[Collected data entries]

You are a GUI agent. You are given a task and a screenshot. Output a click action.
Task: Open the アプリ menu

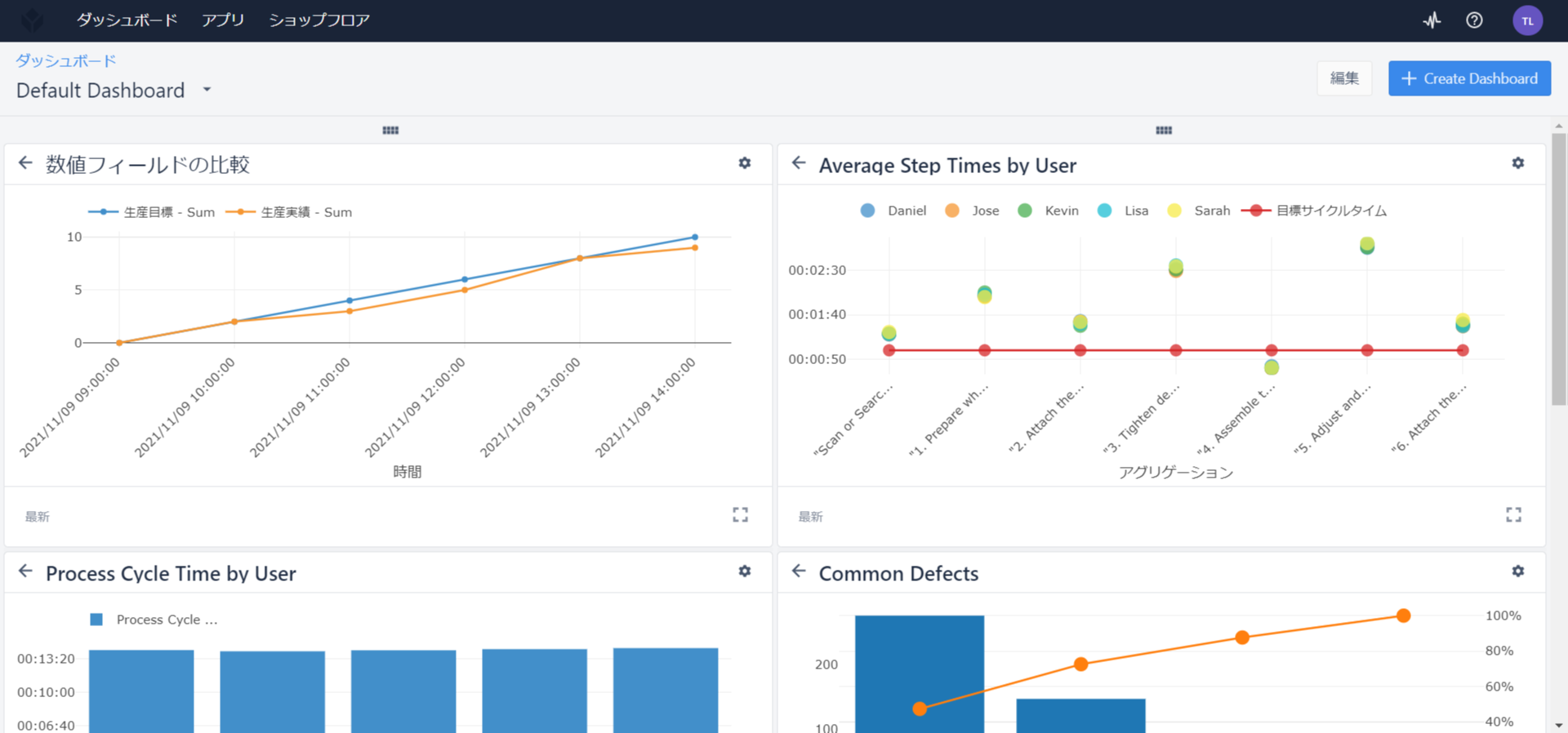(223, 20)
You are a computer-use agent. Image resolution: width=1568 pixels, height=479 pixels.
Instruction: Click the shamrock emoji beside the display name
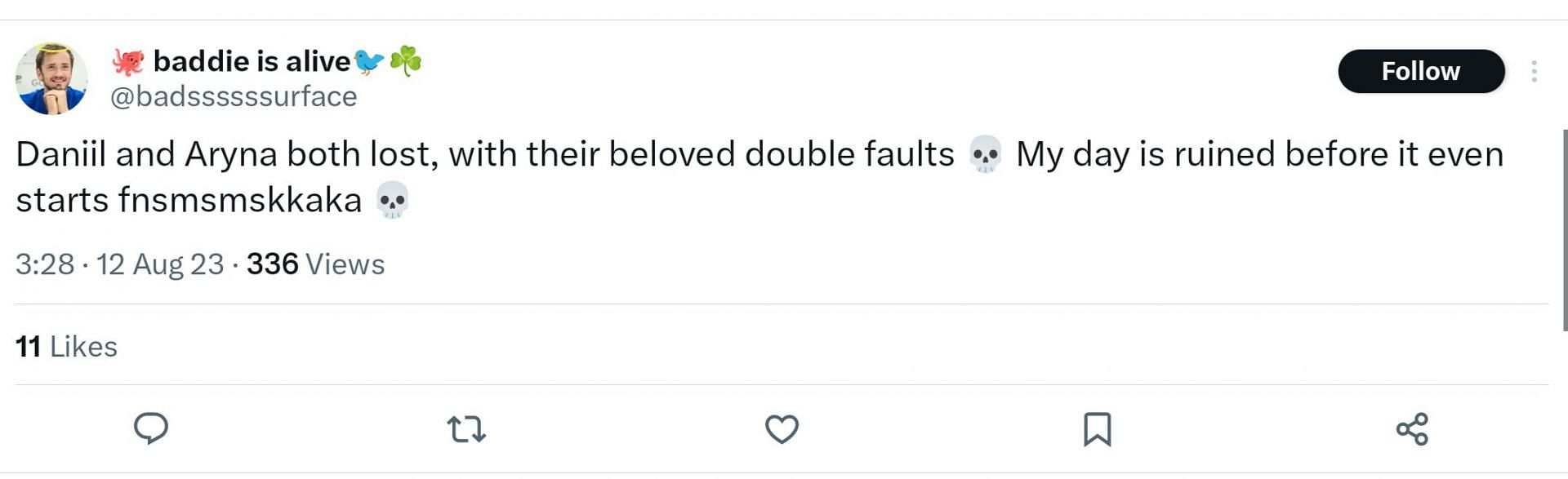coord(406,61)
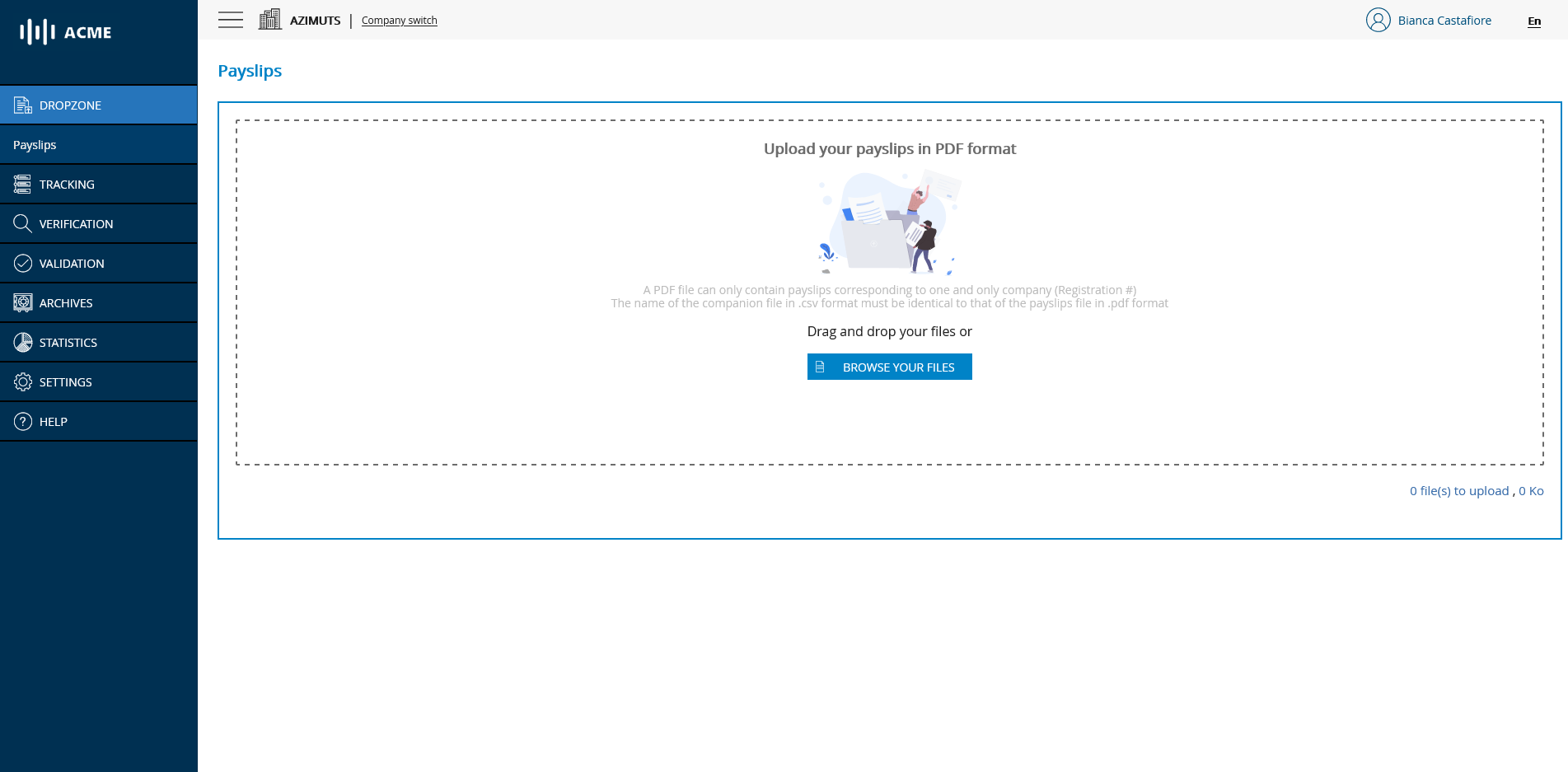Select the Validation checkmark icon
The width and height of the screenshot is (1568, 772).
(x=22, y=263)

> _WHAT THE TASK ASKS_
Please write out every line of the records above word for word, leaving out the pictures.

> _FINAL RESULT_
You are a GUI agent. You are given a task and a screenshot. Output a click action.
Task: Open the アプリ menu

(223, 20)
You are a computer-use agent. Image resolution: width=1568 pixels, height=479 pixels.
Instruction: Click the shamrock emoji beside the display name
coord(406,61)
Select the Validation checkmark icon
The width and height of the screenshot is (1568, 772).
(x=22, y=263)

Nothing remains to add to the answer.